October’s Theme: Scary feelings (don’t let anxiety and fear get in your way).

“You are braver than you believe, stronger than you seem, and smarter than you think.” – A.A. Milne, the author of Winnie the Pooh

It’s spooky season! While that usually means watching out for ghosts and goblins when trick or treating, it can also be a good time to check in with students about how things are going now that the school year is underway.

Here are some exercises/activities you can do with your student to reflect on this month’s theme.  Choose one to do each week during the month.

Let’s talk about what scares us. Can you describe a time when you felt really scared about something?” “What are some situations that tend to make you feel anxious?” “How does your body feel when you’re worried?” “What are some things you do to calm yourself down when you’re feeling anxious?” “Do you ever worry about things that might not happen?” “Have you ever felt afraid to speak up in class?” “What are some common fears you hear other people talk about?” “What are some positive ways to manage your fears?” and “Can you share a time when you overcame a fear?”. For younger students: “What is a scary movie monster you’ve seen?”, “What is something you worry about before bedtime?”, “How do you feel when you have to meet new people?” For older students: “What are some pressures you feel at school that might make you anxious?”, “How do you handle test anxiety?”, “What are some social situations that can make you feel nervous?”

        • Choose one or two questions to talk about. Key points to consider when using these prompts: Normalize the experience: Emphasize that feeling scared or anxious is a normal human emotion. Create a safe space: Let students know that their responses will be respected and kept confidential. Use open-ended questions: Encourage students to elaborate on their thoughts and feelings. Validate their emotions: Acknowledge their experiences and show empathy. Offer coping strategies: Discuss healthy ways to manage anxiety, like deep breathing or relaxation techniques.

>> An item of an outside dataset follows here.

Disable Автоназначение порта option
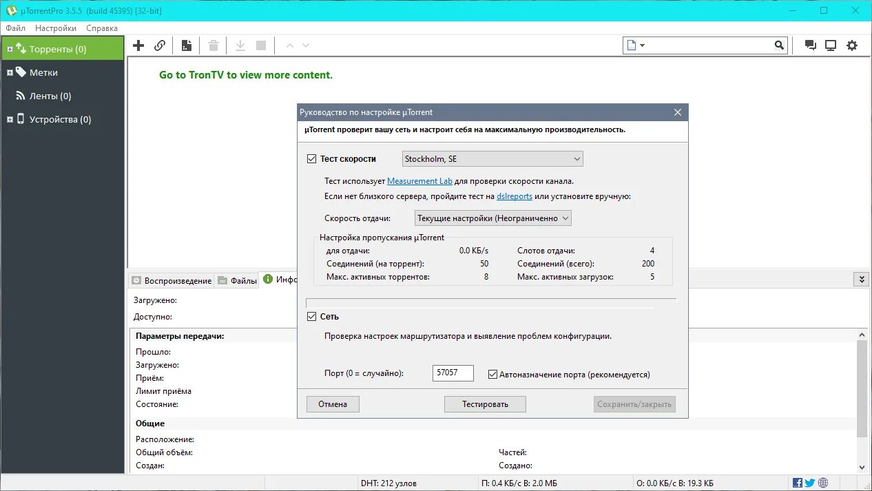Image resolution: width=872 pixels, height=491 pixels. pyautogui.click(x=493, y=374)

Deep breathing exercise. Lion’s Breath, also called simhasana, is a breathwork exercise that is great for improving breathing, as well as relieving stress and anxiety. How to do it: Sit down in a comfortable position. Lean forward slightly, and place your hands on your knees or the floor. Spread your fingers as wide as possible. Breathe in through your nose. Open your mouth as wide as possible, sticking out your tongue down towards your chin. Breathe out forcefully through your mouth, making a “ha” sound as you do so. Repeat these steps up to 7 times.

      • Use this exercise at any time during your session to easy anxiety/stress. You can make a game of it with younger students to scare away the fear/anxiety/stress.

Mindfulness exercise. The 333 anxiety rule involves observing three things you can see, three things you can hear, and three things you can move or touch. It is a grounding technique — a coping skill to manage intense emotions by steering the mind away from anxiety and toward the present moment.

      • Start your session using this exercise to help your student get grounded and put aside anything that happened prior to walking into their tutoring session.